The mountain was Ben Nevis (an anglicisation of the Gaelic 'Beinn Nibheis', which means either 'venomous mountain' or 'mountain with its head in the clouds'). I'd wanted to climb it for a very long time. At 4409 ft it's the UK's highest peak. There are only 7 other mountains over 4000 ft in the British Isles - all of them in Scotland, and 3 of them (Carn Mor Dearg, Aonach Mor, Aonach Beag) almost within a hammer's throw of the Ben itself. The other 4 (Ben Macdui, Braeriach, Cairn Toul and Cairngorm) lie 40 or 50 miles to the north-east in the Cairngorm range. (I've previously climbed Ben Macdui and Cairngorm, but would love to climb Braeriach and Cairn Toul. The Cairngorms is a special, unique place - its vast, bare, windswept plateau like nowhere else in Britain, resembling more an Arctic tundra landscape.)

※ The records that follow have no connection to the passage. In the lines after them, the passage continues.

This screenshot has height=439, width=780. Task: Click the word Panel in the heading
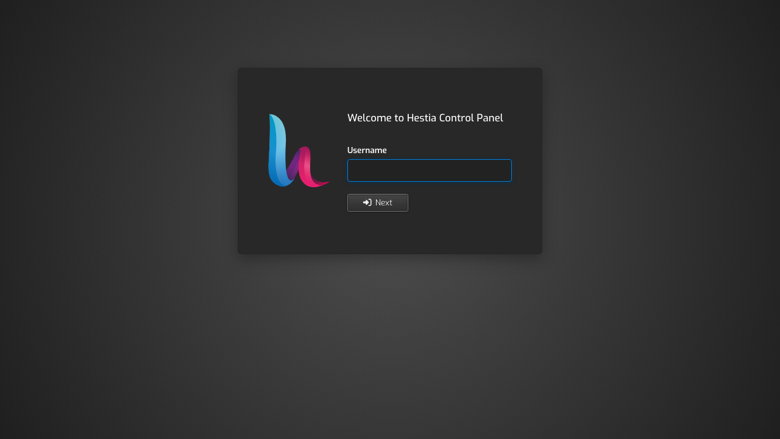(489, 118)
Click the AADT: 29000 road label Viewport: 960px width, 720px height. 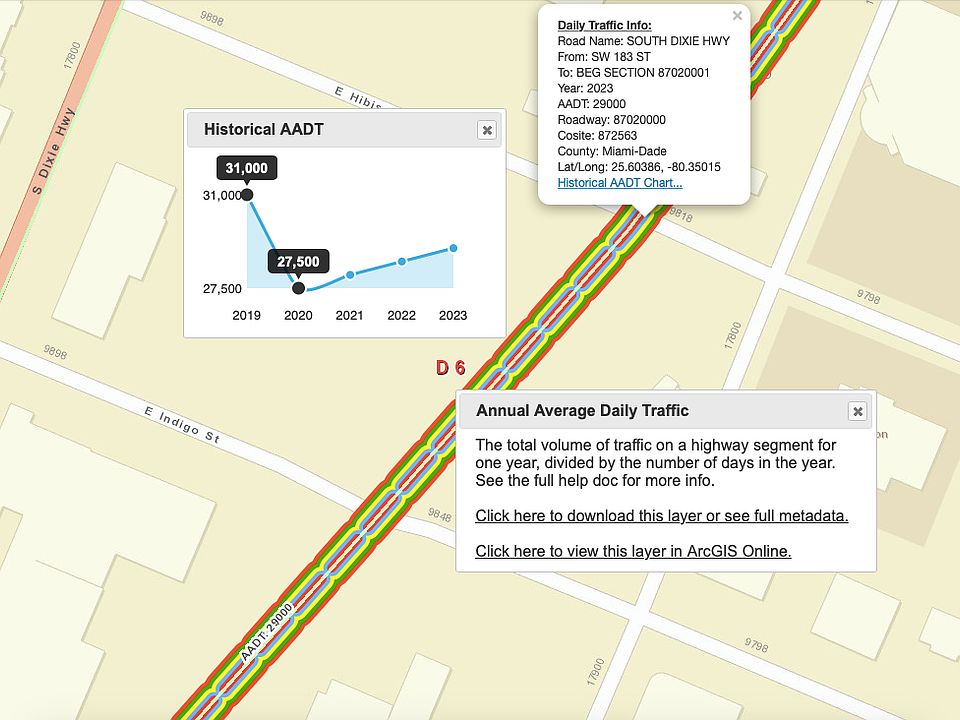tap(266, 632)
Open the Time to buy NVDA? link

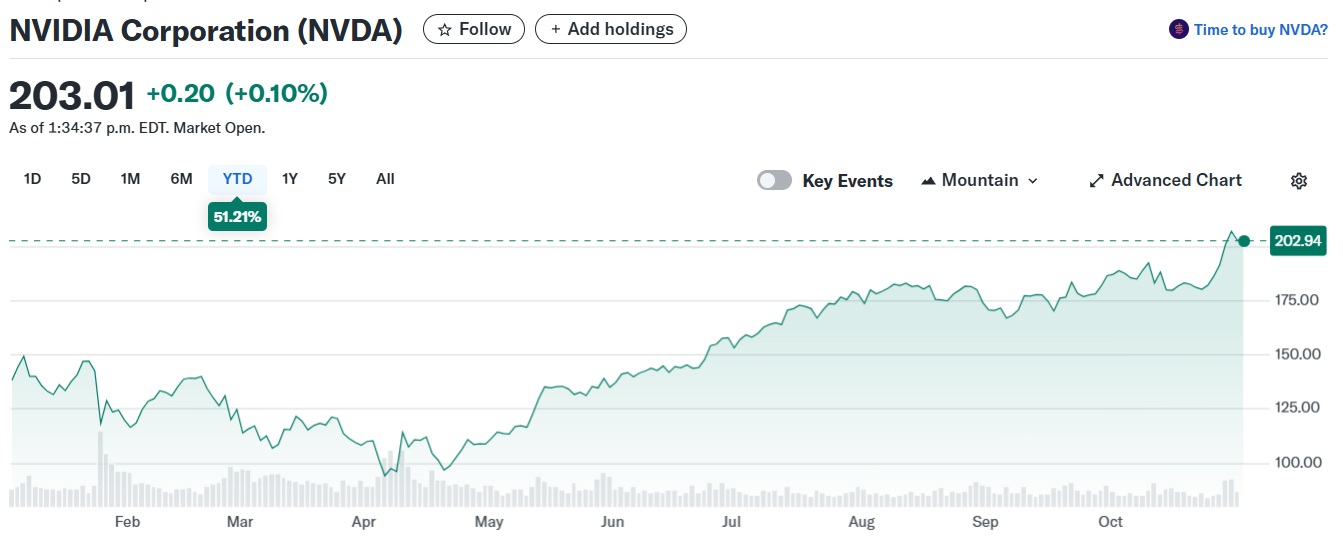[x=1261, y=30]

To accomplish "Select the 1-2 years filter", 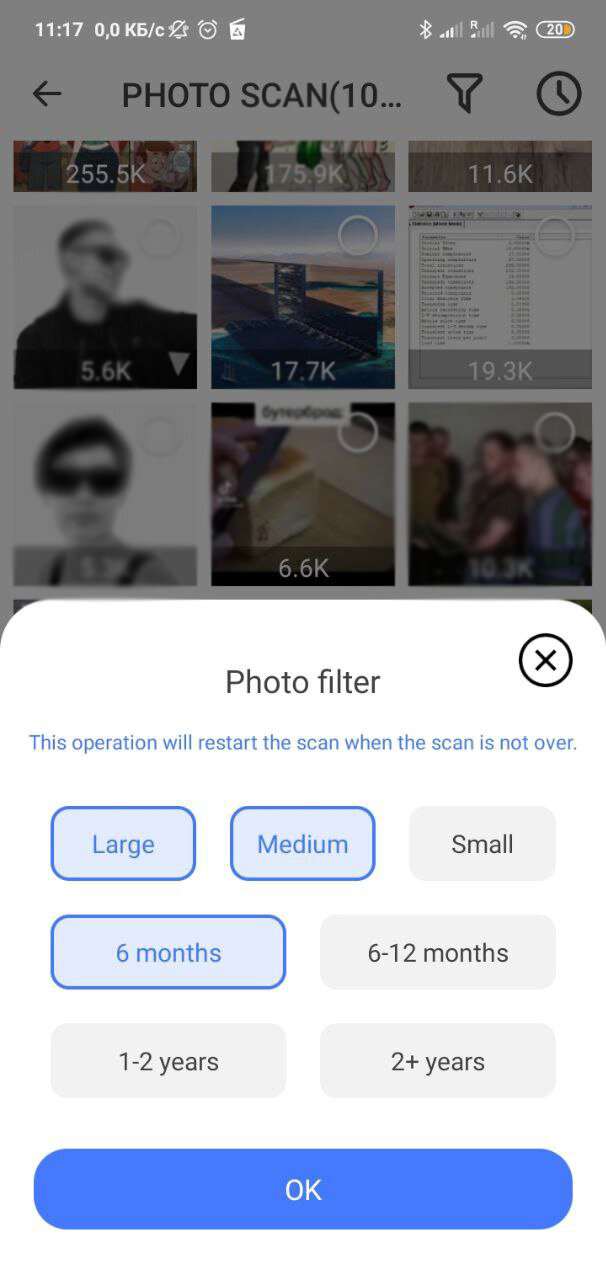I will 168,1061.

Anyway, here I was, now nearly half-way up the Ben, at the Lochan Meall an t-Suidhe, nearly at the point where the Pony Track I'd been following begins the interminable zig-zags which take you lung-burstingly to the top. I'd deliberately chosen this easier and popular 'Tourist Route' up the mountain. Quite honestly, my present level of fitness would have been tested quite severely - possibly catastrophically - on any of the more strenuous and scrambly routes. As it was, I was still rather shocked when everyone from young kids with something-to-prove to skinny grannies with lethal trekking poles and state-of-the-art walking gear all seemed to race past me. (Hey! I'll have you know, this is no hill virgin, no rookie randonneur, this is a twice-baptised Camino veteran you're elbowing out of the way here! Respect!)

Near the top the steepness lessened. I crossed the corner of a small snowfield. A couple of high gullies were also filled with snow. On the broad summit, ghostly in cloud, stood a cairn, a war memorial and the stone ruins of an old meteorological observatory which had been built in 1883. (The Pony Track had been laid at the same time - so that ponies could bring up supplies.) A snow bunting (these rare birds are almost tame on some of Scotland's highest peaks - I'd seen them before on Ben Macdui) pecked at crumbs from walkers' packed lunches. A Dutchman offered me a celebratory swig of 50 year old malt whisky. Then it was down, down, down - back to Achintee in Glen Nevis where I'd started all those hours ago. (It took me 4 and a quarter hours to reach the top, and 2 and a quarter hours to return. I stayed at the summit three quarters of an hour. It was really cold up there.)